Kecanduan saya pada CM ini makin memperkuat kesenangan saya menonton sepakbola. Hampir semua pertandingan sepakbola yang disiarkan live di televisi selalu saya tonton. Tidak perduli tim apa dan jam berapa. Selain Liga Inggris dan Liga Italia, saya mulai menyadari bahwa ternyata saya tinggal di sebuah daerah yang memiliki tim sepakbola besar dengan kultur mengakar dan sangat fanatik. Tim itu adalah AREMA!!!

Tadinya saya cukup skeptis pada Arema, karena seringnya berita kerusuhan di koran dan televisi.

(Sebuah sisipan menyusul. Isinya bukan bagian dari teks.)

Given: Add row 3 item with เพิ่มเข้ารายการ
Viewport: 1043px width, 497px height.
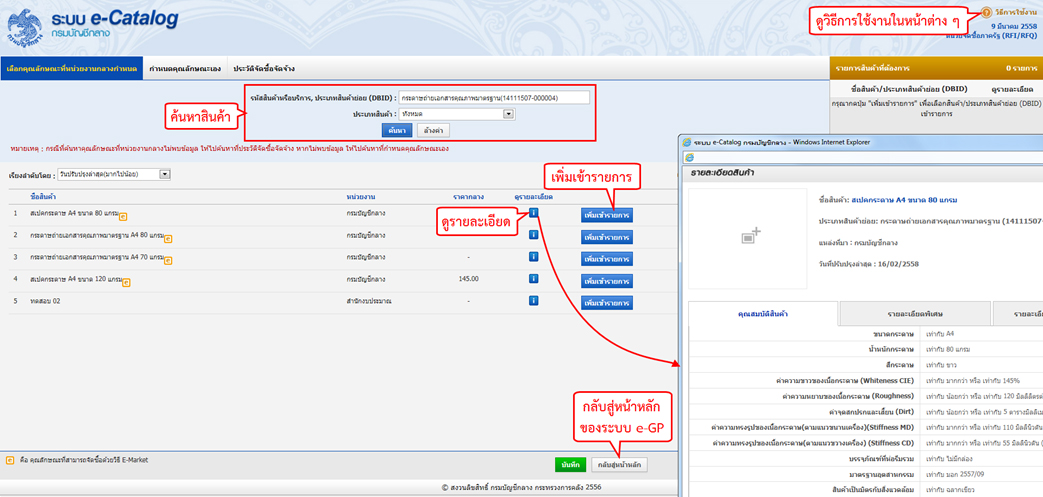Looking at the screenshot, I should [x=606, y=259].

Tapi ternyata itu karena saya TIDAK TAHU. Dari teman saya yang sudah melek Arema sejak lama, saya temukan bahwa dulu memang Arema sempat identik dengan kerusuhan, tapi sudah berubah menjadi suporter yang berusaha untuk menjunjung tinggi nilai sportifitas. Pasti akan banyak yang menyanggah kalimat ini, baik karena informasi setengah-setengah, korban provokasi, maupun fanatisme tim lain, tapi setidaknya itulah yang saya rasakan. Di dalam, AREMANIA bukan suporter yang suka cari ribut, tapi terasa sekali bentuk dukungannya terhadap AREMA secara militan. Meski begitu, kadang memang terjadi gesekan dengan suporter lain yang memicu kerusuhan. Ini memang permasalahan yang cukup kompleks. Tapi paling tidak dari semangat sportifitas yang dibawa itu saya mulai simpati pada AREMA dan AREMANIA. Simpati ini makin berubah jadi cinta ketika saya kuliah, dan jauh dari Malang. Memantau informasi dari televisi, AREMA dan AREMANIA mampu tampil menjadi tim yang berkarakter dengan dukungan suporter yang ultra fanatik. Dimana saja Arema bermain, selalu ada AREMANIA. Dan ketika kuliah di tanah rantau (meskipun masih sepulau), kecintaan pada AREMA makin meningkat. Perasaan bahwa AREMA bukan hanya tim sepakbola biasa, tapi juga sekaligus identitas yang menyiratkan kebanggan, semangat persaudaraan dan tolong menolong.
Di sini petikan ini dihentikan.